It is therefore important to understand what these regions are. They are provided for light use only, not for building, living in, renting as homes or use for events. As a stretch of open water for boating or a scenic wooded area they are fine, but we do not advise more serious use than this and will not respond to performance issues reported should you not use them in this way.

However, from a business standpoint Openspace sims became an easy way to offset a rise in costs to Class 5 servers when they were introduced. I’m sure there were also abuses (as hinted through Jack’s blog post); I can imagine someone being ripped off thinking they were renting a regular sim but received an Openspace sim.

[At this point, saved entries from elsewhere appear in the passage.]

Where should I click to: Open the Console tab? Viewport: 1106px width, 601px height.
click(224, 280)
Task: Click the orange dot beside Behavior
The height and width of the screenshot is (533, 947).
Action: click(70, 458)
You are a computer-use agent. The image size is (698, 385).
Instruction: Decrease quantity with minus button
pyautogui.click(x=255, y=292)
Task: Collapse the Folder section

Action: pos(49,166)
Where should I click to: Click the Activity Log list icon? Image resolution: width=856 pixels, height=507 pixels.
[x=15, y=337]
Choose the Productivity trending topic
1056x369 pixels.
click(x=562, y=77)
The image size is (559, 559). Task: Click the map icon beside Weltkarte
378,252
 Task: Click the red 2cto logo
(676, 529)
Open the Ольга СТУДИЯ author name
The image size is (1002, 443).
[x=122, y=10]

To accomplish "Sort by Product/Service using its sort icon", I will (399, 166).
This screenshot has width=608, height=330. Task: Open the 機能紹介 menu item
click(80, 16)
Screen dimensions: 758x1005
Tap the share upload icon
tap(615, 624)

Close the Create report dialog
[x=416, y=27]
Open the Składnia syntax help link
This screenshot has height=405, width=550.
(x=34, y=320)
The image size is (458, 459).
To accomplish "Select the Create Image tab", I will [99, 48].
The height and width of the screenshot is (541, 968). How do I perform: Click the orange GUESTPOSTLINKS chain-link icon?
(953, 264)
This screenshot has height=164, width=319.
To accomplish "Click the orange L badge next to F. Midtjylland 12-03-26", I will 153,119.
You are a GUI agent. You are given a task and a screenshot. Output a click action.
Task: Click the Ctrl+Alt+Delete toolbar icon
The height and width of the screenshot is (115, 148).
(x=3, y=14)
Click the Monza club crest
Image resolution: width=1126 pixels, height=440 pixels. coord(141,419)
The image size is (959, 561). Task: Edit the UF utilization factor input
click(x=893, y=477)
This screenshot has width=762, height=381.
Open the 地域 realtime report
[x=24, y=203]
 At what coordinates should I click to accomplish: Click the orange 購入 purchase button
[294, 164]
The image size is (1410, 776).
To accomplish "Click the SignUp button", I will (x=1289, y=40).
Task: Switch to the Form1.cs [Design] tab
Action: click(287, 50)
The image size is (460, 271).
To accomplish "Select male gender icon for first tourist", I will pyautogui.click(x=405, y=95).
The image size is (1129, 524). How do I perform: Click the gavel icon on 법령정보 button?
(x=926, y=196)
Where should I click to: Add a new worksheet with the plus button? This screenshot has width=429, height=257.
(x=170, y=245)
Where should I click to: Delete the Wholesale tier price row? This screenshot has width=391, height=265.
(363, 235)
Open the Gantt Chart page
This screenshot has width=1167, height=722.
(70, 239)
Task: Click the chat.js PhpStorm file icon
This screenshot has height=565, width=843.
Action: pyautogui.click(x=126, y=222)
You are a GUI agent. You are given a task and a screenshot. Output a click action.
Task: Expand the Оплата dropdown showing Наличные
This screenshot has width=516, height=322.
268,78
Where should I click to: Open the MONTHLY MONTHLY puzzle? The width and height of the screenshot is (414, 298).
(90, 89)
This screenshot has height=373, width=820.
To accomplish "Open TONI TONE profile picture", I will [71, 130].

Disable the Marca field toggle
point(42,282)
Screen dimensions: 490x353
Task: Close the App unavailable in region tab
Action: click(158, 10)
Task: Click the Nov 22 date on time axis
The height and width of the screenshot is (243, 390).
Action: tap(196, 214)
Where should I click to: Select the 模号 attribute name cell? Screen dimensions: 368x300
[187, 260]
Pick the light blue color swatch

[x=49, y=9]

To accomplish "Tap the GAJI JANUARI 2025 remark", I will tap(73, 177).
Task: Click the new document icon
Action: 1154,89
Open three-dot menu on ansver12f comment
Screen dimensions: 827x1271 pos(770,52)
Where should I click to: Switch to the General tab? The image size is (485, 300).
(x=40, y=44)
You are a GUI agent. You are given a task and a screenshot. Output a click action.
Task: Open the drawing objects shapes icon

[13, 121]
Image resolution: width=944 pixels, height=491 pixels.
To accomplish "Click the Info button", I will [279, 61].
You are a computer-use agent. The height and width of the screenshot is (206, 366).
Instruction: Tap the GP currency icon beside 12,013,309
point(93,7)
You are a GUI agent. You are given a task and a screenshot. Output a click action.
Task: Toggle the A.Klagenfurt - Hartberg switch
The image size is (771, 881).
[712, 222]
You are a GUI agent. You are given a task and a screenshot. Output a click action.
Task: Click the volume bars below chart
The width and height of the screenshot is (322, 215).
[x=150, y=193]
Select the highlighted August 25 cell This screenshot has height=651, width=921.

Why the new policy is a good thing

Jack Linden mentioned some of the ramifications of excessive Openspace sim use:

The overuse of Openspaces has also put additional strain on some of our network and database infrastructure at a much higher ratio than is reflected in the current pricing. So higher traffic to and from the servers along with heavier demands on the asset server, both of which impact the overall experience people have inworld.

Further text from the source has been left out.